JB: But I'm curious that at a time when there's the American military in the air above Syria, and your people are in the air, there haven't been any incidents between the two. That suggests to me surely that someone is talking to someone here?
BA: That's correct, that's correct. But again there's no direct co-operation only.
JB: Is it via Iraq? That's what some people have said?
BA: That's true, through a third party—more than one party: Iraq and other countries. Sometimes they convey [a] message, general message, but there's nothing tactical.
JB: Do you see yourself as the great survivor now of Middle Eastern leaders? President Obama called for you to step down as early as 2011. In 2013 there were lots of reports that you'd fled to a Russian warship in the Mediterranean. But you're still here, your family are still here. Do you think, looking back on it, that you've had a lucky escape?
BA: No, for one reason—because it wasn't about me to be a survivor, it was about Syria, it was about terrorism, it was about changing a state and president because they don't like that state or president, they don't like their policies. That's what it's about. It's not [a] personalized problem.

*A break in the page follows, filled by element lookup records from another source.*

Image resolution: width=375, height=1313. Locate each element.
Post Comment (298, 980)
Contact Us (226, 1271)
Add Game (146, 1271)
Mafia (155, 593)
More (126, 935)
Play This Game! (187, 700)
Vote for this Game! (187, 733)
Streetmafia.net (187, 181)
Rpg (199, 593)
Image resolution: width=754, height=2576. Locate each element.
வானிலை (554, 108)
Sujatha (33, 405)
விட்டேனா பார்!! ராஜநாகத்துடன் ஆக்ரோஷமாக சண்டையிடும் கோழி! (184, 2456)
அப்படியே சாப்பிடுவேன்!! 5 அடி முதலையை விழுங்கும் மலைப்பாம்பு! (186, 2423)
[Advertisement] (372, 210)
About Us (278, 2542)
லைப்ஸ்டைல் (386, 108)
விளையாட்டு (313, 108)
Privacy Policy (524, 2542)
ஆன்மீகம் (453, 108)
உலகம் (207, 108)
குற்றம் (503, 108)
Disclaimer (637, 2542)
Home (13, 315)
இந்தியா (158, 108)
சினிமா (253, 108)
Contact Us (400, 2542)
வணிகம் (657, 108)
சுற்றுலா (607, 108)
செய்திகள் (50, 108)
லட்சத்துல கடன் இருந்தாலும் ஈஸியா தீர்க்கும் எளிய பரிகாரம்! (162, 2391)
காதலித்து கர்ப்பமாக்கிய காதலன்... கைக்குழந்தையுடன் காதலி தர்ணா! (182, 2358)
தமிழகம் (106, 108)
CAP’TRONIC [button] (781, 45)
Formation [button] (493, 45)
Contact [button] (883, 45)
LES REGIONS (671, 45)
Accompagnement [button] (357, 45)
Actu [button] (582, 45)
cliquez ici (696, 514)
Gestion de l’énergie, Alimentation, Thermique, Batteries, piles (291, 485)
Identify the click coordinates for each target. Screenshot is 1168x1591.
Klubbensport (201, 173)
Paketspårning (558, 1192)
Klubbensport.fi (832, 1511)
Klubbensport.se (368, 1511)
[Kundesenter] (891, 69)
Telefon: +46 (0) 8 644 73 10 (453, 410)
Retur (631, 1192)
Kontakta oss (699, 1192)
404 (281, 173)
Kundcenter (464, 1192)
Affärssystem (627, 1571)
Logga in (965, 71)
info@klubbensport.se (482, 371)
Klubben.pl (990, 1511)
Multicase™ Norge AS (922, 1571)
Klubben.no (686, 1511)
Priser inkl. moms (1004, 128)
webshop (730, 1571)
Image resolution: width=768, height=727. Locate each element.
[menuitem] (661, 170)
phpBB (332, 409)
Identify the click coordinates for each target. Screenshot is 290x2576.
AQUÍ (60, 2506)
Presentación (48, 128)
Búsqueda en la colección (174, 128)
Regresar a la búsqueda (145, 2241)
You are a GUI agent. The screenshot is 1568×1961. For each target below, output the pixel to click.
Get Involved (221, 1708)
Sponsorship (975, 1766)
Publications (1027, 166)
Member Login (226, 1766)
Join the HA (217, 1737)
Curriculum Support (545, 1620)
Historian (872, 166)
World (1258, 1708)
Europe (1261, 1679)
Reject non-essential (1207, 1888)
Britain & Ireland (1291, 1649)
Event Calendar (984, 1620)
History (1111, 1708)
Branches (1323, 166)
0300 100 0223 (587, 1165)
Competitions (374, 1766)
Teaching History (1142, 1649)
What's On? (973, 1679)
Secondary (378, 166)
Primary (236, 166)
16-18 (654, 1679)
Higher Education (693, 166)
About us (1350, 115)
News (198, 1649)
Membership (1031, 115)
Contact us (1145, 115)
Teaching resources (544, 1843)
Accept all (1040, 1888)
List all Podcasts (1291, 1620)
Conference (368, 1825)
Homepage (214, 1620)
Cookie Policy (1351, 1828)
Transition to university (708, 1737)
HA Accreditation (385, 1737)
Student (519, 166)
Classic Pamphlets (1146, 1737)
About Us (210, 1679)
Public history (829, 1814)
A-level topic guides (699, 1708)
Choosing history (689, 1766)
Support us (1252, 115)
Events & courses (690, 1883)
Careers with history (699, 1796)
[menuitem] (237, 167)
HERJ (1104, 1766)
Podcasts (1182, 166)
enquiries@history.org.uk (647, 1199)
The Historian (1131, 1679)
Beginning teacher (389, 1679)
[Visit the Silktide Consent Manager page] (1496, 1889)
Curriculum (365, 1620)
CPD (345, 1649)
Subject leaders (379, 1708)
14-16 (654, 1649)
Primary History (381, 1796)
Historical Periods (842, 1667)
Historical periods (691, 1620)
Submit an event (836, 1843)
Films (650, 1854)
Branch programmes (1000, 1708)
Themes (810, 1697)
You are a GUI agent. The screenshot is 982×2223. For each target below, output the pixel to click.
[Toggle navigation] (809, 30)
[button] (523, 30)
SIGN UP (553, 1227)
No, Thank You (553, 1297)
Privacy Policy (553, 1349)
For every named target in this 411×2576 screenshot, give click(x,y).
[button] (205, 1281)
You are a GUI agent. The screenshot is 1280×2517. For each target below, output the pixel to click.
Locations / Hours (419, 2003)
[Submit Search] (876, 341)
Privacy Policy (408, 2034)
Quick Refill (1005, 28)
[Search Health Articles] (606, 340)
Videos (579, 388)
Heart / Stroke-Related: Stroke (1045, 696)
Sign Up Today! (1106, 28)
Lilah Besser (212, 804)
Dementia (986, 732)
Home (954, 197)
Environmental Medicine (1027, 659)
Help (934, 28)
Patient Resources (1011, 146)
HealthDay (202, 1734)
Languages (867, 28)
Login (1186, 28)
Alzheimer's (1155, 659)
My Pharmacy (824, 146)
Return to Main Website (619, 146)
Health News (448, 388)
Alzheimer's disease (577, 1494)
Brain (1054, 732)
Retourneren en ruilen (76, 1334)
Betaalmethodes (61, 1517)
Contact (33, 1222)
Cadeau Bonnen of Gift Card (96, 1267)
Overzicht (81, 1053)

JB: But what a price to pay. Syria's in ruins. There are hundreds of thousands of people dead. You've been the commander; you must bear command responsibility for some of that?
BA: According to the constitution and according to the ethics, your job is to prevent your country [from crumbling] when it's under attack, not to flee and run away—and that is what we've been doing.
JB: What keeps you awake at night?
BA: Many reasons that could affect any human. Life. It could be personal, could be work.
JB: Your job?
BA: Could be the job, could be personal. I'm a human. What could any human be affected by?